***** RECORDED INFORMATION *****

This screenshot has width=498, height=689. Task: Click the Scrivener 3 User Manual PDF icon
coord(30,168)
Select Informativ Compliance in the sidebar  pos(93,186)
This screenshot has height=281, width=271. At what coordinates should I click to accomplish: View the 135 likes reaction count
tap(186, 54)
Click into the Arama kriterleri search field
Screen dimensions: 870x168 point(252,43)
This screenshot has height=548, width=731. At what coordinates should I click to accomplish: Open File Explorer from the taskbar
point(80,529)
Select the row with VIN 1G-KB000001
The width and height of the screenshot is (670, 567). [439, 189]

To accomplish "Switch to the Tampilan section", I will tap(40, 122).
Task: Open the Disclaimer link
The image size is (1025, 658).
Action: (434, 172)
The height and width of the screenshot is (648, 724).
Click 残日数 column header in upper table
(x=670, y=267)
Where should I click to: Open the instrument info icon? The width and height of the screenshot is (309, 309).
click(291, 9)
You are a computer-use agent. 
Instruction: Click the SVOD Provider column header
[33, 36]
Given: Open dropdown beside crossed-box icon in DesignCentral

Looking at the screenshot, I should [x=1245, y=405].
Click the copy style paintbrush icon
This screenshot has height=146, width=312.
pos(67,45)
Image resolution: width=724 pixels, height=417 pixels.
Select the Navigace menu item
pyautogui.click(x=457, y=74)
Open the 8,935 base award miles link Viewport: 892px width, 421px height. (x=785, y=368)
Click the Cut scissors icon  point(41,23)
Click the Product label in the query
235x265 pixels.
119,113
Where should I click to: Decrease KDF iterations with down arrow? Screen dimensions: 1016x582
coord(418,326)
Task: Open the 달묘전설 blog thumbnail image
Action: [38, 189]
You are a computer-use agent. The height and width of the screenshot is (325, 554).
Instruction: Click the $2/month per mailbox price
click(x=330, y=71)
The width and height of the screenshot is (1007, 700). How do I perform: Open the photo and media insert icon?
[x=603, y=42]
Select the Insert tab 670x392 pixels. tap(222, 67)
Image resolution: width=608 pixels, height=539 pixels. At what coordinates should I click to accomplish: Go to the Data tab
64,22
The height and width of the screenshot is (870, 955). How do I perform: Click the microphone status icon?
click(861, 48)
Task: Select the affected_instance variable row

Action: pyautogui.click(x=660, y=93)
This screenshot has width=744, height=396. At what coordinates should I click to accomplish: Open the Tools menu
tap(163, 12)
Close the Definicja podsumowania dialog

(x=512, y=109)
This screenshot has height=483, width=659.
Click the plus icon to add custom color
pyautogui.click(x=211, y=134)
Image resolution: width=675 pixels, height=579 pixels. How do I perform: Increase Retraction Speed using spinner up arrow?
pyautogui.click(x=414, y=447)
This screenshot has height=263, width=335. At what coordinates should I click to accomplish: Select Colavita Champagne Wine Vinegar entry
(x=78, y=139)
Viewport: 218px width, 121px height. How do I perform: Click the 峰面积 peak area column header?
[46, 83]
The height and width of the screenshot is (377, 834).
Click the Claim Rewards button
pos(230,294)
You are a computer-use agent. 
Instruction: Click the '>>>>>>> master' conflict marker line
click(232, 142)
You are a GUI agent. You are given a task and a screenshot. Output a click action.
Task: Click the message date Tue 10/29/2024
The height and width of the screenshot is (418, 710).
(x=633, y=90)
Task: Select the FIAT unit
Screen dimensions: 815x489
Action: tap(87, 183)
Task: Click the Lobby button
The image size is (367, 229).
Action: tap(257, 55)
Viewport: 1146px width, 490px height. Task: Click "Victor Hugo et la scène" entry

*****

**WHAT NEEDS TO BE DONE**
Every line of the listing that holds "agent" is to be counted; give only the resulting number.

**ANSWER TO THE PROBLEM**
4